Six days later, Baker flew to Iran. A month later, the Navy learned of Baker’s trip to Iran and suspended his clearance. Baker challenged the suspension, saying he had returned the passport to Iran, and had is clearance reinstated in 2002.
However, In July of this year, authorities searched Baker’s home in Springfield, Virginia., and discovered a Maryland driver’s licence under the name Majid Karimi, and the key to a safe-deposit box located at a bank in nearby Vienna, Virginia.
When the agents went to search the safe-deposit box in Vienna, Baker reportedly stormed in demanding access to his safe-deposit box, which was refused to him as agents carried out the warrant.
Once opened, agents found three Iranian passports under the name Majid Karimi with Baker’s picture on them, including the one he claimed to have given up.
Agents also discovered four social security cards and five drivers licenses under his various aliases with addresses in different states.
The alternate identities are especially intriguing as prosecutors allege that Baker received large amounts of money from overseas accounts, and spread them across his different identities.
The implications of a civilian working in the Navy with a high security clearance are troubling, but the fact that the indictment was public indicates that the prosecution is unlikely to bring espionage charges against Baker.

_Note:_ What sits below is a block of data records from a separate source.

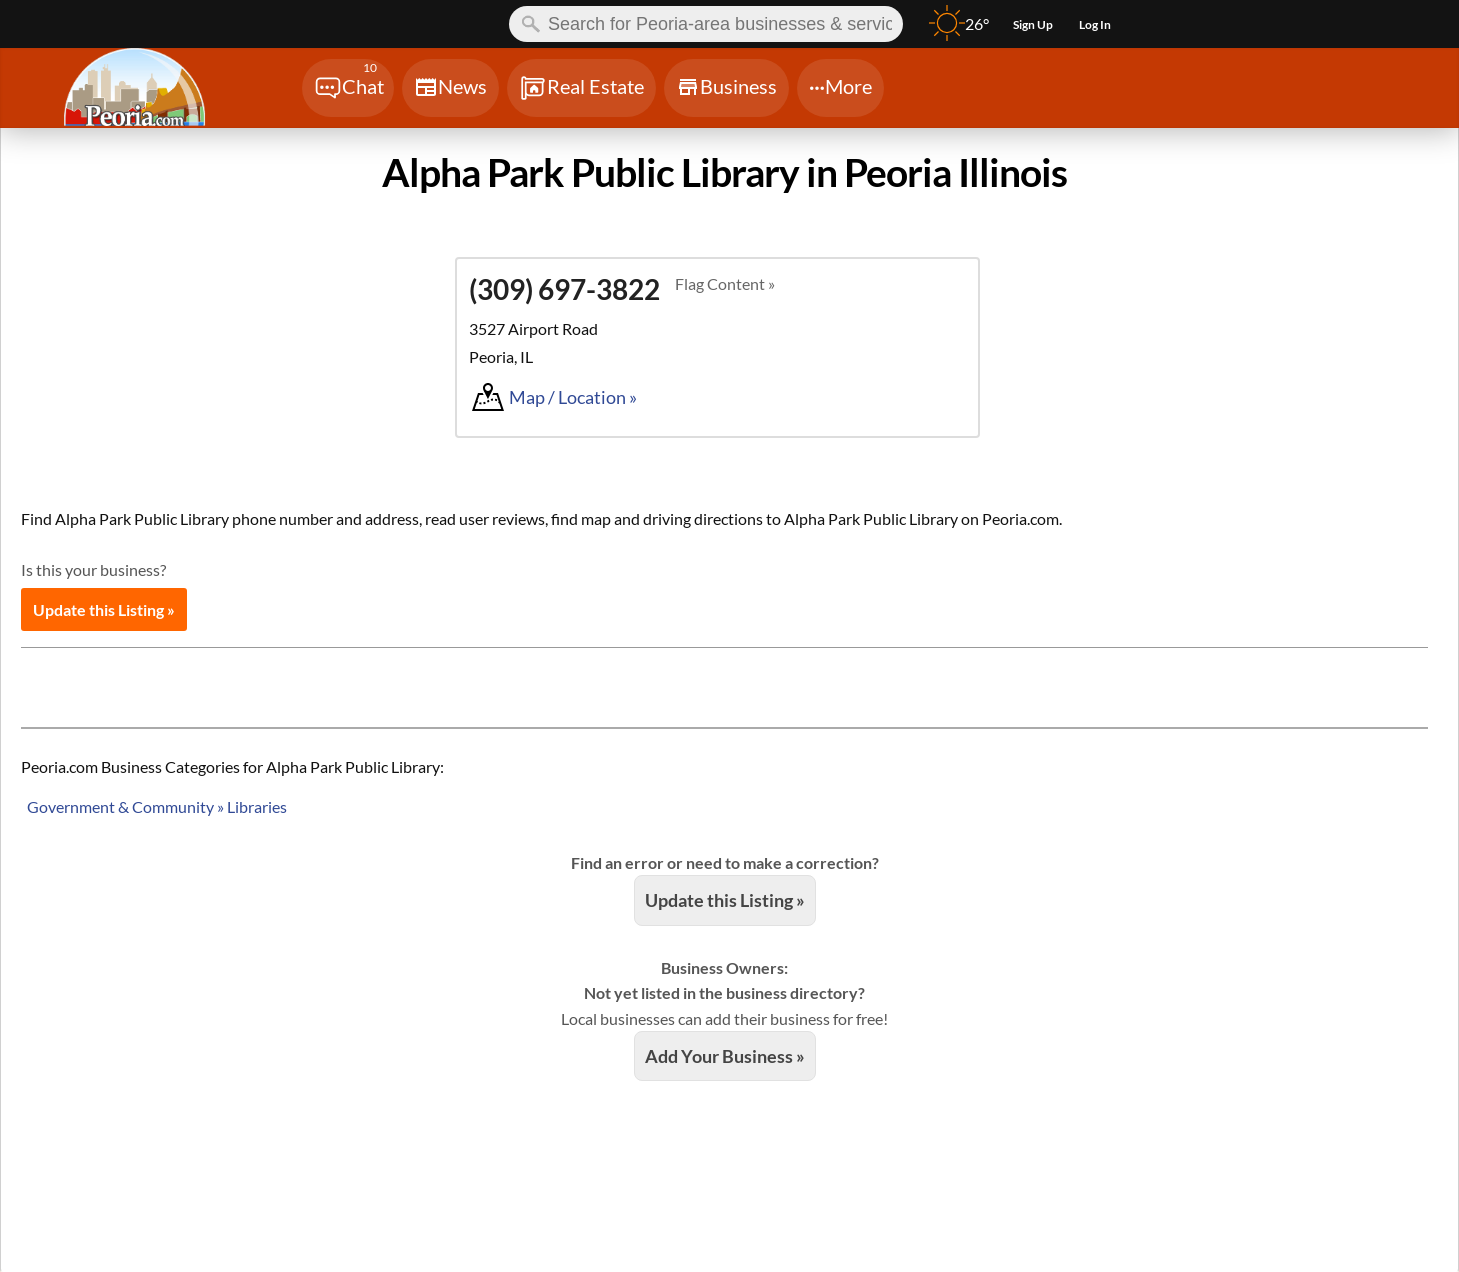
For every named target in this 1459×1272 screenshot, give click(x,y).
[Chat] (348, 88)
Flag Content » (725, 283)
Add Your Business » (725, 1056)
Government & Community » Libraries (157, 806)
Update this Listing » (104, 609)
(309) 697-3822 (564, 289)
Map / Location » (573, 397)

“It’s probably frustrating for the prosecutor,” Bill Cowden, a former prosecutor who is now a defence attorney with the Federal Practice Group in Washington, D.C. told the Navy times.
“They probably think there’s something more going on here, he’s got money coming in from overseas and probably don’t know what the source of it is and haven’t been able to get as far into it as they’d like. Or they have run it to ground and they think he’s a social security and tax fraud,” Cowden continued.

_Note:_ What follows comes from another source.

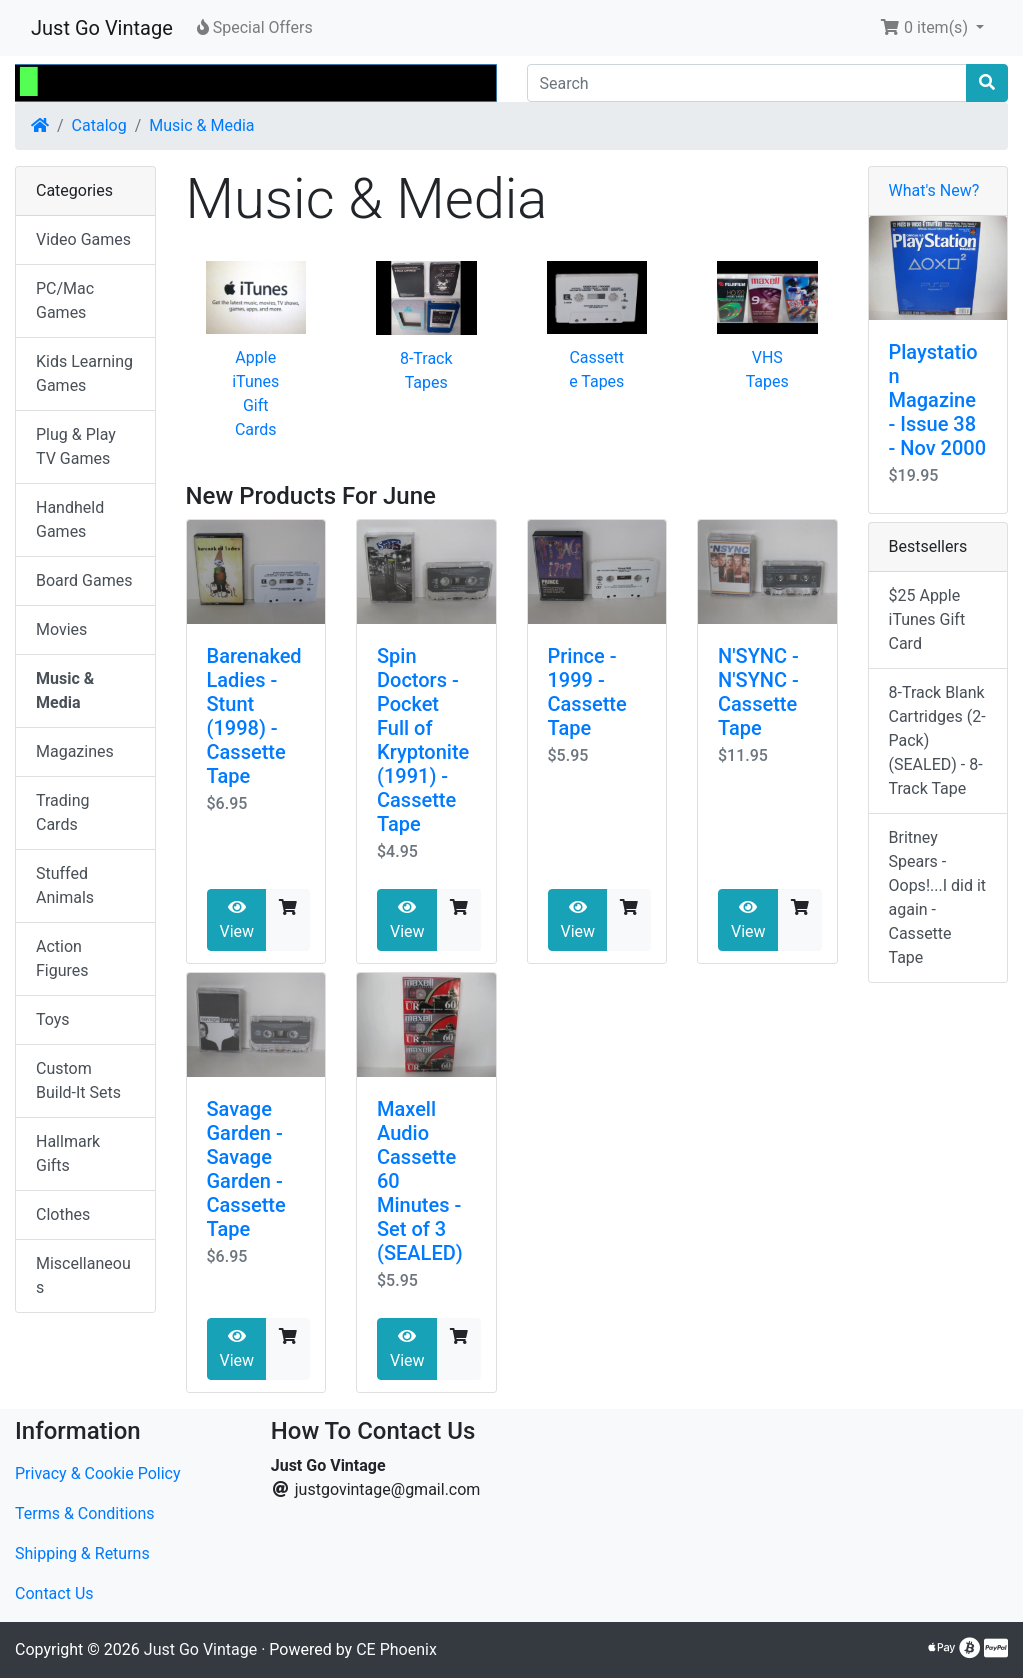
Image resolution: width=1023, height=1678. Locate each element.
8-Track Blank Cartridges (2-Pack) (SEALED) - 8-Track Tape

The breach of security profiles caused by Baker’s deception echoes similar cases of indiscretion like Hillary Clinton’s use of a private server to store her emails during her time as Secretary of State.
“He shouldn’t have a security clearance, no questions about it,” Cowden said of Baker to the Navy Times.
“This is just another example of what’s causing a lot of people to question whose dropping the ball on security clearances. You have leaks of government information, you have people accessing personnel records and you have this. It just doesn’t give you a lot of confidence that the government is doing a good job of vetting people.”
Baker has been suspended from his job at NAVSEA pending the results of the prosecution.